Indexes are created on certain columns in a database table. When creating an index, you should consider which columns can be indexed and which columns cannot be indexed. Generally speaking, indexes should be created on these columns: on columns that are frequently searched to speed up searches; on columns that serve as primary keys to enforce the uniqueness of the column and organize the data structure in the table; on columns that are frequently used in joins, which are mainly foreign keys, to speed up joins; create indexes on columns that are frequently searched based on ranges, because the index is already sorted and the specified range is continuous; create indexes on columns that are frequently sorted, because the index is already sorted, so queries can take advantage of the index sorting to speed up sorting query time; create indexes on columns that are frequently used in WHERE clauses to speed up condition determination.

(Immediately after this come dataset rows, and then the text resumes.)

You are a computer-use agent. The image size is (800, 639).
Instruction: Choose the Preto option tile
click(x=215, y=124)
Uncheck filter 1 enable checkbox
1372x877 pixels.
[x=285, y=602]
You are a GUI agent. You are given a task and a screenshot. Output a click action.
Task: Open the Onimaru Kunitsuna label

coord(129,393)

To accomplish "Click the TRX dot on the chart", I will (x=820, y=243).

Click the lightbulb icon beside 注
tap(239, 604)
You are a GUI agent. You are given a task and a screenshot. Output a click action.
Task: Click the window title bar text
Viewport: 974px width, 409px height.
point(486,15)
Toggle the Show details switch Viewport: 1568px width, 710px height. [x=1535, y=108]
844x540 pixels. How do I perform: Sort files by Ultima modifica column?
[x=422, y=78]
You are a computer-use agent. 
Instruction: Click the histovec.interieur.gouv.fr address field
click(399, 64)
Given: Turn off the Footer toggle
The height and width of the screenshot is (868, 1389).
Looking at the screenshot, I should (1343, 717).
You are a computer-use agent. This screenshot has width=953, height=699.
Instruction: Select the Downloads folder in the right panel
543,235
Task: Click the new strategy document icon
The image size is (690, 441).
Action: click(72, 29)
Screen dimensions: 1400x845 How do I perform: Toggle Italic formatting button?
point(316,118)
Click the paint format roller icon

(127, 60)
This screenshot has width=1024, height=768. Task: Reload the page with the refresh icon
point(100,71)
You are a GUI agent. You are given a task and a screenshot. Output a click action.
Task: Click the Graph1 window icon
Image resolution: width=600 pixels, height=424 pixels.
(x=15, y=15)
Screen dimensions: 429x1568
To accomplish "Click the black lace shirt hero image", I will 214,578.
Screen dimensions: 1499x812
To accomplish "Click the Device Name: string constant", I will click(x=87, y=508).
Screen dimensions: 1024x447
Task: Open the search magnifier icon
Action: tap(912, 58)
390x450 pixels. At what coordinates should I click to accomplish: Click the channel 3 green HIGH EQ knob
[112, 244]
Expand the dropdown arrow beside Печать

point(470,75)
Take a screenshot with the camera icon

Likewise, there are some columns for which indexes should not be created. Generally speaking, columns that should not be indexed have the following characteristics:

First, you should not create indexes on columns that are rarely used or referenced in queries. This is because, since these columns are rarely used, indexing them or not will not improve query speed. On the contrary, the addition of indexes reduces the system maintenance speed and increases the space requirements.
Second, you should not add indexes to columns that have very few data values. This is because these columns have very few values, such as the gender column of the personnel table. In the query result, the data rows in the result set account for a large proportion of the data rows in the table, that is, the proportion of data rows that need to be searched in the table is very large. Adding indexes does not significantly speed up retrieval.
Third, indexes should not be added to columns defined as text, image, and bit data types. This is because the data volume of these columns is either quite large or has very few values.
Fourth, when the modification performance is much greater than the retrieval performance, you should not create an index. This is because modification performance and retrieval performance are contradictory to each other. When adding indexes, retrieval performance will be improved, but modification performance will be reduced. When you reduce the number of indexes, modification performance improves and retrieval performance decreases. Therefore, when modification performance is much greater than retrieval performance, indexes should not be created.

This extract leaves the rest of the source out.